On top of those are development platforms that can be tailored to a specific cloud, such as Amazon's, or tied to a programming language, such as Ruby on Rails. Startups here include Bungee Labs, EngineYard, and Coghead. Once developers have their programs built on the cloud, they need to monitor and tweak them using tools from the likes of RightScale and Hyperic. With the exception of Enomaly and Coghead, all of these startups have scored venture funding this year.
Coghead raised $8 million last year, and Reuven Cohen, co-founder and CEO of Enomaly, says he's fielding about 40 calls a week from venture firms that want to invest in his profitable, boot-strapped company. "I'm not in any desperate need to raise funding to keep the business afloat, but we could grow substantially faster," Cohen says. "We are open to it and from what I can see, there won't be a better time for valuations."
Valuations might be on the rise, but VCs are still focused on capital efficiency. For example, Sunil Dhaliwal, a general partner with Battery Ventures, says he's not interested in investing in any cloud provider that wants to build out thousands of servers, as there are plenty of companies—among them, Google, Amazon, and Rackspace—doing that already. In fact, he's approaching the entire cloud space with caution. "We're so early and there's still plenty of money to be lost—and I underline lost here—and plenty to be made," Dhaliwal says. "I think there is going to be a lot of trial and error. People are defining and building solutions without people knowing how they really want to consume them."
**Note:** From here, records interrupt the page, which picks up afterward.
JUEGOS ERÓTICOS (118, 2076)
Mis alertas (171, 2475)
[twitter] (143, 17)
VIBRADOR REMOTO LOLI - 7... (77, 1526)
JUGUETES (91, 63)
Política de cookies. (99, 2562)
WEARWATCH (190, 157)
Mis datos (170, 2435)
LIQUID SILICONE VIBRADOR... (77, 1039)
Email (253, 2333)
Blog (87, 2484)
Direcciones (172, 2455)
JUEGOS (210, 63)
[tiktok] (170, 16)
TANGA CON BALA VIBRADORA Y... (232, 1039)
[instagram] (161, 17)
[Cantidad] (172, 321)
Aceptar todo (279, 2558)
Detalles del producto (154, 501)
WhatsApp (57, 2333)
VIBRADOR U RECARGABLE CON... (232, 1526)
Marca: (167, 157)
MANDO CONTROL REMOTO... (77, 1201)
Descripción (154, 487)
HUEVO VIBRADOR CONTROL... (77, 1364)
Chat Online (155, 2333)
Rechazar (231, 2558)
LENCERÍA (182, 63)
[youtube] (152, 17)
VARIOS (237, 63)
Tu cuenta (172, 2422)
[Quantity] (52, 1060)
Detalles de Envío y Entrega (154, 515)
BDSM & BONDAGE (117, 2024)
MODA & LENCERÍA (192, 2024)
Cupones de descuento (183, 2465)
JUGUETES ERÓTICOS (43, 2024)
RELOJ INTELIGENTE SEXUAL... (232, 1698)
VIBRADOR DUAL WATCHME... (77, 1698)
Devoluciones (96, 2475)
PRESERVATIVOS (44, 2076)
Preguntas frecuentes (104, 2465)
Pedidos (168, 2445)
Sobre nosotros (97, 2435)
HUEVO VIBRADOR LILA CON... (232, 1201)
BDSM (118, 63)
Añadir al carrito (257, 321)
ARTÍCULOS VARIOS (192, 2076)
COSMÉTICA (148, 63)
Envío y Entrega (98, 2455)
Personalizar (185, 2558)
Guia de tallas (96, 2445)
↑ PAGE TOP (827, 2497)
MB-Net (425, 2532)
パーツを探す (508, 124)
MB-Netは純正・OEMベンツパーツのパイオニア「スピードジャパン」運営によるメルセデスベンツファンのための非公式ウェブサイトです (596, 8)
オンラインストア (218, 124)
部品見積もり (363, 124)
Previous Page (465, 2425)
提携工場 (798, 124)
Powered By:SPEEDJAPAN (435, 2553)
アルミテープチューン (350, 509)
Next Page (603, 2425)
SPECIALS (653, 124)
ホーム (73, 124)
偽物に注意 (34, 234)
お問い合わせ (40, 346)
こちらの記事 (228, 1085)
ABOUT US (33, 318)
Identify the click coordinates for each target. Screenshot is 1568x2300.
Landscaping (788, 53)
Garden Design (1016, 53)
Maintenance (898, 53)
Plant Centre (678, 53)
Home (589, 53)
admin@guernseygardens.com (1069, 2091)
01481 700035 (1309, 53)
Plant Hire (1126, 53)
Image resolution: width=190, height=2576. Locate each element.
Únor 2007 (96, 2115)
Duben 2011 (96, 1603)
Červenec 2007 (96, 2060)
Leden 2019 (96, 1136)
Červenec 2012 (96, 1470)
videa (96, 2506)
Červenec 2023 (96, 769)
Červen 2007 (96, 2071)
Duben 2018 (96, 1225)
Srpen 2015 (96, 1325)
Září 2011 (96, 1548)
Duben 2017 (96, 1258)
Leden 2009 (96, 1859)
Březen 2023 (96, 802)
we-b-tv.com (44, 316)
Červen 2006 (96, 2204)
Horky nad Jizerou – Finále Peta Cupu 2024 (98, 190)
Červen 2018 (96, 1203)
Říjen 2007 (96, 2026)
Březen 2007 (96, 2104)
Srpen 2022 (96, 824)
He believes the big opportunities will lie with firms that can help corporate customers connect their existing IT networks to the cloud, as well as with those that provide computing as a service to small and medium-size businesses that don't want to manage their own IT networks. One way or another, the move to computing delivered as a service is a huge change in the way businesses and even consumers will consume information technology. As far as venture dollars floating among the clouds, this is only the beginning.